Nova versão do Wireshark disponível (3.0.0) com suporte para Npcap Packet Capturing Library.

Wireshark 3.0.0 foi lançado. Um grande número de bugs foram corrigidos e outras funcionalidades foram introduzidas.

O Wireshark é a ferramenta mais popular de análise de tráfego de rede, utilizado tanto por utilizadores individuais, researchers, ou até, grandes empresas de segurança e redes.

A nova versão do Wireshark 3 vem com muitos novos recursos atualizados e remove o suporte para recursos legados.

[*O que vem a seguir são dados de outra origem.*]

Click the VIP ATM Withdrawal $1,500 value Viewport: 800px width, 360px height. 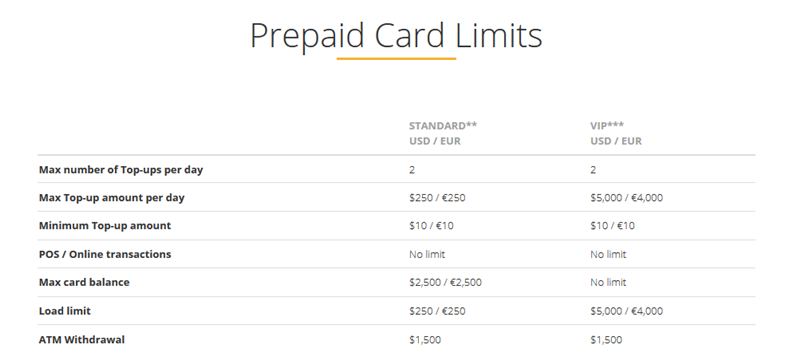point(606,340)
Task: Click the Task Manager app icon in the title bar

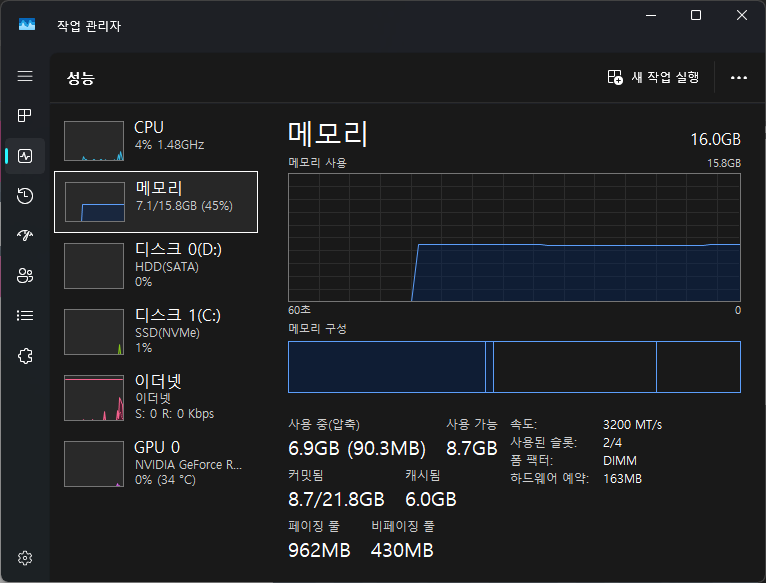Action: pyautogui.click(x=27, y=26)
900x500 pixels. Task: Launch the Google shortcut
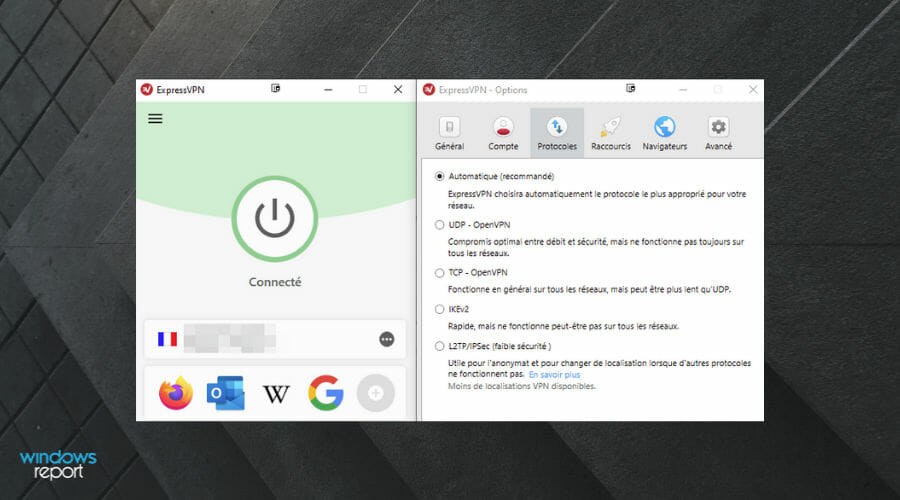[325, 393]
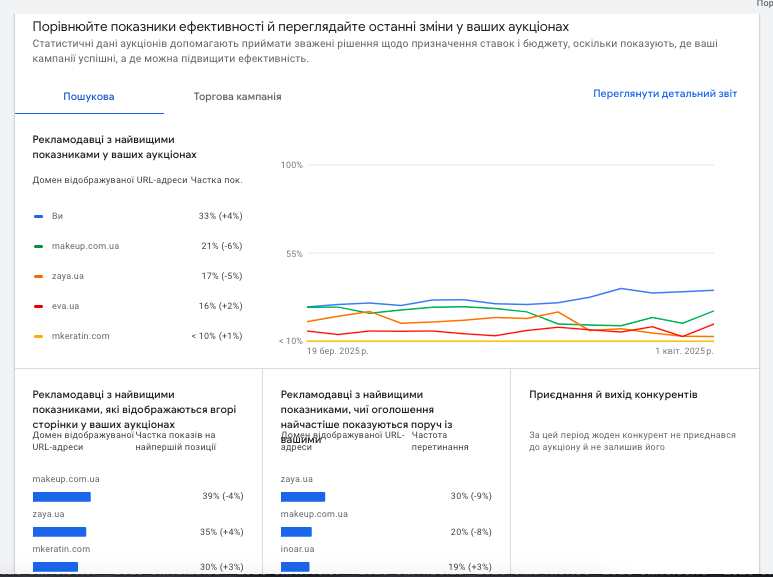
Task: Open the Переглянути детальний звіт link
Action: click(665, 94)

Important Feature Updates –
Wireshark 3.0.0

  • Initial support for using PKCS #11 tokens for RSA decryption in TLS. This can be configured at Preferences, RSA Keys.
  • The IP map feature (the “Map” button in the “Endpoints” dialog) has been added back in a modernized form
  • The macOS package now ships with Qt 5.12.1. Previously it shipped with Qt 5.9.7.
  • Conversation timestamps are supported for UDP/UDP-Lite protocols
  • The SSL dissector has been renamed to TLS. As with BOOTP the old “ssl.*” display filter fields are supported but may be removed in a future release.
  • Coloring rules, IO graphs, Filter Buttons and protocol preference tables can now be copied from other profiles using a button in the corresponding configuration dialogs.
  • The sshdump and ciscodump extcap interfaces can now use a proxy for the SSH connection.
  • Support for DTLS and TLS decryption using pcapng files that embed a Decryption Secrets Block (DSB) containing a TLS Key Log.
  • The Windows .exe installers now ship with Npcap instead of WinPcap. It replaces unsupported WinPcap packet capture library and the Npcap offers more speed, portability, security, and efficiency.